● **SOURCE TEXT**
■ ■ ■
Gain on sale of equipment decreased by $136,000 and $511,000 for the
three and six months ended June 30, 1998, respectively, compared to the same
periods in 1997, as a result of a decrease in sales activity of the
Partnership's equipment portfolio. Correspondingly, proceeds from the sale of
equipment also decreased. The Partnership sold equipment with an aggregate
original cost of $9.5 million for the six months ended June 30, 1998, compared
to $22.4 million for the same period in 1997.
An additional factor contributing to the decline in total revenues for
the six months ended June 30, 1998, compared to the same period in 1997, is the
decrease in rental income. Rental income decreased by $363,000 for the six
months ended June 30, 1998, compared to the same period in 1997. The decrease in
rental income for the six months ended June 30, 1998 is reflective of a decrease
in the size of the equipment portfolio. The Partnership owned equipment with an
aggregate original cost of $36 million at June 30, 1998, as compared to $56.3
million at June 30, 1997. Another factor contributing to the decrease in rental
income is off lease equipment. As of June 30, 1998, the Partnership owned
equipment held for lease with an original purchase price of $13 million and a
net book value of $166,000, compared to $10.3 million and $346,000,
respectively, at June 30, 1997. The General Partner is actively engaged, on
behalf of the Partnership, in remarketing and selling the Partnership's
equipment as it becomes available. Until new lessees or buyers of equipment can
be found, the equipment will continue to generate depreciation expense without
any corresponding rental income. The effect of this will be a reduction of the
Partnership earnings during this remarketing period.
In contrast, rental income increased for the three months ended June
30, 1998, compared to the same period in the prior year, by $96,000. During the
quarter ended June 30, 1998, the Partnership received settlements from defaulted
lessees which more than mitigated the factors contributing to the decline in
rental income for the six months ended June 30, 1998.
9
<PAGE>
Total expenses decreased by $428,000 and $842,000 during the three and
six months ended June 30, 1998, as compared to the same periods in 1997. The
decrease in total expenses for the three and six months ended June 30, 1998,
compared to the same periods in the previous year, is a result of a decrease in
all items of total expense with the exception of legal fees. This decrease is
result of the continued decrease in the size of the equipment portfolio.
■ ■ ■
● **DATA SECTION**

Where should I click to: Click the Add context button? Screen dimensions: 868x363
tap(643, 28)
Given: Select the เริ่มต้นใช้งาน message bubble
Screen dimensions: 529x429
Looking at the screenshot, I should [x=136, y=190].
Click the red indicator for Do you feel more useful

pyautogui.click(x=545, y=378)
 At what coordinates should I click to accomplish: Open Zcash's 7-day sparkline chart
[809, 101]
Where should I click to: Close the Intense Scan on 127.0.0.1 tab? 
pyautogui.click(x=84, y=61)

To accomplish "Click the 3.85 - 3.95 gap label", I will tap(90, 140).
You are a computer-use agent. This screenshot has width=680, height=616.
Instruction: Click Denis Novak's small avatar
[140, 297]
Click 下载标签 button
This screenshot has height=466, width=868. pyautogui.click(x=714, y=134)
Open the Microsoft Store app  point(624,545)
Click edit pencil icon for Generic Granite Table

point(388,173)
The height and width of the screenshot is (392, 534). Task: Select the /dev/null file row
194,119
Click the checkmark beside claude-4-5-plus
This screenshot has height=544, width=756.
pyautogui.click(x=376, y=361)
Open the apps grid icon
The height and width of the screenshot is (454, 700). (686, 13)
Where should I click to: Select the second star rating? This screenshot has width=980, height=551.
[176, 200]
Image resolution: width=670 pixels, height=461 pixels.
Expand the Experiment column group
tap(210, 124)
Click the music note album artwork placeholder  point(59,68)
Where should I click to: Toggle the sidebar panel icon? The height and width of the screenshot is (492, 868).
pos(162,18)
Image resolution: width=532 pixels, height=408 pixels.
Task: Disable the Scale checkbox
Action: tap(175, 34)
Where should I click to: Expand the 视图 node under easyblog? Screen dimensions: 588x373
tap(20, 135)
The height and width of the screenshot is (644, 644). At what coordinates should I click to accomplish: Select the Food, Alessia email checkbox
■ ■ ■
● **SET EXERCISE 1**
Edit the part of the partnership report that opens with the words containing "In contrast, rental" and closes with "June 30, 1998.", putting "payments" in place of "settlements".
● **SET EXERCISE 2**
Translate this sentence from the partnership report into Spanish: "Correspondingly, proceeds from the sale of equipment also decreased."
You won't need the listing for any of this.

● **TASK RESULT 1**
In contrast, rental income increased for the three months ended June
30, 1998, compared to the same period in the prior year, by $96,000. During the
quarter ended June 30, 1998, the Partnership received payments from defaulted
lessees which more than mitigated the factors contributing to the decline in
rental income for the six months ended June 30, 1998.

● **TASK RESULT 2**
En consecuencia, los ingresos procedentes de la venta de equipos también disminuyeron.